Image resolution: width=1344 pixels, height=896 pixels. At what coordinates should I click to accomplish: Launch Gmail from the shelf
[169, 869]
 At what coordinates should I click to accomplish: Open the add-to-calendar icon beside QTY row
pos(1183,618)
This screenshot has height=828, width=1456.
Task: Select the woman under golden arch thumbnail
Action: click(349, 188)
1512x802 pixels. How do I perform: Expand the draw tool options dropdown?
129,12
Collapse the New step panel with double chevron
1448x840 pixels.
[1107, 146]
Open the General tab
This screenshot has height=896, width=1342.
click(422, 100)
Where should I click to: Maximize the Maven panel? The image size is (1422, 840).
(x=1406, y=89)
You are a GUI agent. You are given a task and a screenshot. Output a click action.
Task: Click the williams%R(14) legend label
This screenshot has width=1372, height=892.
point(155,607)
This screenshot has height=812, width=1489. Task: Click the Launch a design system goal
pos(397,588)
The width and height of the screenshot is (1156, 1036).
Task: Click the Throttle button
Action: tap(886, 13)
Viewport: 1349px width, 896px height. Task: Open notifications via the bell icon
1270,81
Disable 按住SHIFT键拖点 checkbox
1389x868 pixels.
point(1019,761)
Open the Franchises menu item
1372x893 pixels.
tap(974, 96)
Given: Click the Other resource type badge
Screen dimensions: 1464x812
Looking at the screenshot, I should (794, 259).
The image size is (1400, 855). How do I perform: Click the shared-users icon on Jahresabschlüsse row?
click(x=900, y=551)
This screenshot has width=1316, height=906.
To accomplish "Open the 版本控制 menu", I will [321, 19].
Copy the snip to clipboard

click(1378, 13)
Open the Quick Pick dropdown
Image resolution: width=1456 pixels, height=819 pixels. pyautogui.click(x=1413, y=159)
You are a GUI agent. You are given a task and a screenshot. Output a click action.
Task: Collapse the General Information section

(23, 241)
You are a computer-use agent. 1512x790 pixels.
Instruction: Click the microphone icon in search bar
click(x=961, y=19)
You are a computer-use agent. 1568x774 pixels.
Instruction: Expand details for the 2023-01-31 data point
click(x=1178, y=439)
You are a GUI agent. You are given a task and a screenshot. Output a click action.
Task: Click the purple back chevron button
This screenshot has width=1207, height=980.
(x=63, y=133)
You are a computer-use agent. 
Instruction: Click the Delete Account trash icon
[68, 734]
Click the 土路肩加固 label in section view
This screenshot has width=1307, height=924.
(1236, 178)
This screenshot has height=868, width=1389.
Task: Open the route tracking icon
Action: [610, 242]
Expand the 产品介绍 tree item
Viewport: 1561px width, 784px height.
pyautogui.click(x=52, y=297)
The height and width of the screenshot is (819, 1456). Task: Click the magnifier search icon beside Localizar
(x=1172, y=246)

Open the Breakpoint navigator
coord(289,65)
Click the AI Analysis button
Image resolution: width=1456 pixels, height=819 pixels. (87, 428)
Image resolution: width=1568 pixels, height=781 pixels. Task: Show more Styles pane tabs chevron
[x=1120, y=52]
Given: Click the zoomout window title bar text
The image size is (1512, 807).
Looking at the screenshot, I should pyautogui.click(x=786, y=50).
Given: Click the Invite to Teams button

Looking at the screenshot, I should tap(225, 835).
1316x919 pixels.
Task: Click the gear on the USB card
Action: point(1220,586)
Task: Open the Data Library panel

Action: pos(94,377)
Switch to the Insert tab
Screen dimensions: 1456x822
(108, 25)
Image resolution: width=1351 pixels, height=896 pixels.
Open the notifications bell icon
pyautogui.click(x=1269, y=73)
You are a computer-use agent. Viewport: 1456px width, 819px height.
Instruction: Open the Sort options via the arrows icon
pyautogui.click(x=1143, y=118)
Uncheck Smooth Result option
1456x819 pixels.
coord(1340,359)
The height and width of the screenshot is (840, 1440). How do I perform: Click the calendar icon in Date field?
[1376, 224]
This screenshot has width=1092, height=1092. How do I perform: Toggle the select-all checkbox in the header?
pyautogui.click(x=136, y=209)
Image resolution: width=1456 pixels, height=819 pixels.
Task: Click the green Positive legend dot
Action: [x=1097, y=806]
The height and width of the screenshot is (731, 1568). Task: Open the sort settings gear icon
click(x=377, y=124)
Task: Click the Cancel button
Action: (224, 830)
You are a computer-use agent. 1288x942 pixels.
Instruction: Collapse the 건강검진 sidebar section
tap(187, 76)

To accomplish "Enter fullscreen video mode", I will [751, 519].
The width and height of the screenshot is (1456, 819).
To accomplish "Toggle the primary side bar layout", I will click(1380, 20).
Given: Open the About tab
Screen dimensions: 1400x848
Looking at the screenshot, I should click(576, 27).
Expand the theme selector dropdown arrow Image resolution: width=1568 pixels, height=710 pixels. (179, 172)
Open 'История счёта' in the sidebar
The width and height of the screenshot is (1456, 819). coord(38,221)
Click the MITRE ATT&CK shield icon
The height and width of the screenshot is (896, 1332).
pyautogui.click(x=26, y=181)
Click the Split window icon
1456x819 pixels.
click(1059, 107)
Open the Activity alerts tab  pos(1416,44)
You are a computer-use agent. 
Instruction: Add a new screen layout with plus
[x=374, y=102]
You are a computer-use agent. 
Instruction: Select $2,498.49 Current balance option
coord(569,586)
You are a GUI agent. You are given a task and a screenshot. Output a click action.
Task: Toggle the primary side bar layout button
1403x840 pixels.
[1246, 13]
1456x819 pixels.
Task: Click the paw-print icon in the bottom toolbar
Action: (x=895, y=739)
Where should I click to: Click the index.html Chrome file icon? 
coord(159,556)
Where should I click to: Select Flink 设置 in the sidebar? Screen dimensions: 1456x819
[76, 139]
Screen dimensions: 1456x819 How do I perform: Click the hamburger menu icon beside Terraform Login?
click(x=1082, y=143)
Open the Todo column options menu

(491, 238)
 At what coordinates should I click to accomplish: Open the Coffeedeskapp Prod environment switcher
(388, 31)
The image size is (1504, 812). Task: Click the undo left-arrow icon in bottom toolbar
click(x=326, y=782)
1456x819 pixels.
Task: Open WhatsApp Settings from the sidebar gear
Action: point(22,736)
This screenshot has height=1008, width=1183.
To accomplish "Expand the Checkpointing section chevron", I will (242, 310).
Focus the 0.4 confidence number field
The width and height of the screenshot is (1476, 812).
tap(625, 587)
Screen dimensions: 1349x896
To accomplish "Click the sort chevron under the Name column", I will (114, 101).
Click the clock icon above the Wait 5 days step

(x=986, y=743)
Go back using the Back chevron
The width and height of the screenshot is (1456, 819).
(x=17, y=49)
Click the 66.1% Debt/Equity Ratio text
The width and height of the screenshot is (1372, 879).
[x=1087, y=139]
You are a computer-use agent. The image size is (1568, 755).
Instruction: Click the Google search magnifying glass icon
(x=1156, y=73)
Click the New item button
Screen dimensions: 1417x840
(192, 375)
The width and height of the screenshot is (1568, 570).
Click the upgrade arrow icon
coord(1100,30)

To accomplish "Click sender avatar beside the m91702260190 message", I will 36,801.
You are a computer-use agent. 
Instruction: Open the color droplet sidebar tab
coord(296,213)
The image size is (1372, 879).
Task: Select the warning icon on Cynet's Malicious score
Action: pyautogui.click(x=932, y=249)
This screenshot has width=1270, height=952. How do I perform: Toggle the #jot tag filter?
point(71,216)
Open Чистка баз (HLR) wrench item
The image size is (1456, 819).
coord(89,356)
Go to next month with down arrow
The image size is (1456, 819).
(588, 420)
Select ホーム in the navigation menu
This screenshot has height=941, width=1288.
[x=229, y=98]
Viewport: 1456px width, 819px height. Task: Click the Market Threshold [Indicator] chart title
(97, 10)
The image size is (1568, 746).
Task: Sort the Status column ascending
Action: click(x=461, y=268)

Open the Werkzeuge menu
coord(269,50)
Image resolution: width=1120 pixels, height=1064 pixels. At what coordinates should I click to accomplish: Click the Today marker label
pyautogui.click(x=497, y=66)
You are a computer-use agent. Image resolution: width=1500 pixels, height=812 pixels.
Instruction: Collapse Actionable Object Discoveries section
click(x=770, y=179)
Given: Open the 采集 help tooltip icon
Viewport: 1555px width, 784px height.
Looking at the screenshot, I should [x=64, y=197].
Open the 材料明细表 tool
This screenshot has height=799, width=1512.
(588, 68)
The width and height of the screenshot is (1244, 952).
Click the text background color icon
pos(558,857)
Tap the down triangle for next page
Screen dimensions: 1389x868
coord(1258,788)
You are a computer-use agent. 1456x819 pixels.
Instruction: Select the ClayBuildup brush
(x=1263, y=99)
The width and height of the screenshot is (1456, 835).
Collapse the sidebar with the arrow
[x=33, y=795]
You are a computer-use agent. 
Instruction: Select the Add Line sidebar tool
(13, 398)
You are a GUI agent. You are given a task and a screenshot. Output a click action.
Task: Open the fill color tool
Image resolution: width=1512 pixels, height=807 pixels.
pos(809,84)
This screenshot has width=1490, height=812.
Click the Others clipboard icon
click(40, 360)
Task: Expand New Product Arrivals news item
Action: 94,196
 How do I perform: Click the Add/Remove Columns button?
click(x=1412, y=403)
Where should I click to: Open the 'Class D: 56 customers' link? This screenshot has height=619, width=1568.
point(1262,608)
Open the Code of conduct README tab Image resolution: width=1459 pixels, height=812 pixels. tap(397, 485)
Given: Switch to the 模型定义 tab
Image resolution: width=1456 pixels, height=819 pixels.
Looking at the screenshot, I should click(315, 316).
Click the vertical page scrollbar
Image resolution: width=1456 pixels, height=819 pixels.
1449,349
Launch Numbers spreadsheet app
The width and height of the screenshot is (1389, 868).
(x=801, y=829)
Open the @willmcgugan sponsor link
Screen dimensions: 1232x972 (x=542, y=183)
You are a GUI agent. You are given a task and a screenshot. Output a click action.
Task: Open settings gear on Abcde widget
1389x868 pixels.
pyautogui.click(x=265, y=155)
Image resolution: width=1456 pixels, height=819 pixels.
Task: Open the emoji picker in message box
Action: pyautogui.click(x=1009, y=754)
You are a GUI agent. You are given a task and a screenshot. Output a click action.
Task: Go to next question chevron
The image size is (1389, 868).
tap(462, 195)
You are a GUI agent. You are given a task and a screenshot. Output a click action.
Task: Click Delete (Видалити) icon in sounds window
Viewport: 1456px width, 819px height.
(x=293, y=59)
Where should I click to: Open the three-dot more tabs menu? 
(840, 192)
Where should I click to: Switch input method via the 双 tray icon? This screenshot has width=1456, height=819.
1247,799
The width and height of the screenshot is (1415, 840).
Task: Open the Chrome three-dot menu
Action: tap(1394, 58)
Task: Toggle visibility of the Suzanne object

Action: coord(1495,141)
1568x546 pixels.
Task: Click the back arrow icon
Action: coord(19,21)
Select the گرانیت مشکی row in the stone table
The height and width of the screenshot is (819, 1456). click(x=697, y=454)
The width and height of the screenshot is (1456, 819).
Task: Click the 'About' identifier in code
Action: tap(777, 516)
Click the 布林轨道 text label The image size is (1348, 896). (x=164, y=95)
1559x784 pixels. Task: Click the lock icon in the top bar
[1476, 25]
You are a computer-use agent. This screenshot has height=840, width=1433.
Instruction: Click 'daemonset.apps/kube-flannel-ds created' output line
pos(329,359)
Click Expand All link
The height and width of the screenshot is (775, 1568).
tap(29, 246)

================================

== WHAT IS REQUIRED ==
Lines from the one containing "The width and height of the screenshot is (1389, 868)." through the last line of the records, both included, are the only ones to print, each exactly as it is.

== WRITTEN RESPONSE ==
The width and height of the screenshot is (1389, 868).
(x=801, y=829)
Open the @willmcgugan sponsor link
Screen dimensions: 1232x972 (x=542, y=183)
You are a GUI agent. You are given a task and a screenshot. Output a click action.
Task: Open settings gear on Abcde widget
1389x868 pixels.
pyautogui.click(x=265, y=155)
Image resolution: width=1456 pixels, height=819 pixels.
Task: Open the emoji picker in message box
Action: pyautogui.click(x=1009, y=754)
You are a GUI agent. You are given a task and a screenshot. Output a click action.
Task: Go to next question chevron
The image size is (1389, 868).
tap(462, 195)
You are a GUI agent. You are given a task and a screenshot. Output a click action.
Task: Click Delete (Видалити) icon in sounds window
Viewport: 1456px width, 819px height.
(x=293, y=59)
Where should I click to: Open the three-dot more tabs menu? 
(840, 192)
Where should I click to: Switch input method via the 双 tray icon? This screenshot has width=1456, height=819.
1247,799
The width and height of the screenshot is (1415, 840).
Task: Open the Chrome three-dot menu
Action: tap(1394, 58)
Task: Toggle visibility of the Suzanne object

Action: coord(1495,141)
1568x546 pixels.
Task: Click the back arrow icon
Action: coord(19,21)
Select the گرانیت مشکی row in the stone table
The height and width of the screenshot is (819, 1456). click(x=697, y=454)
The width and height of the screenshot is (1456, 819).
Task: Click the 'About' identifier in code
Action: tap(777, 516)
Click the 布林轨道 text label The image size is (1348, 896). (x=164, y=95)
1559x784 pixels. Task: Click the lock icon in the top bar
[1476, 25]
You are a computer-use agent. This screenshot has height=840, width=1433.
Instruction: Click 'daemonset.apps/kube-flannel-ds created' output line
pos(329,359)
Click Expand All link
The height and width of the screenshot is (775, 1568).
tap(29, 246)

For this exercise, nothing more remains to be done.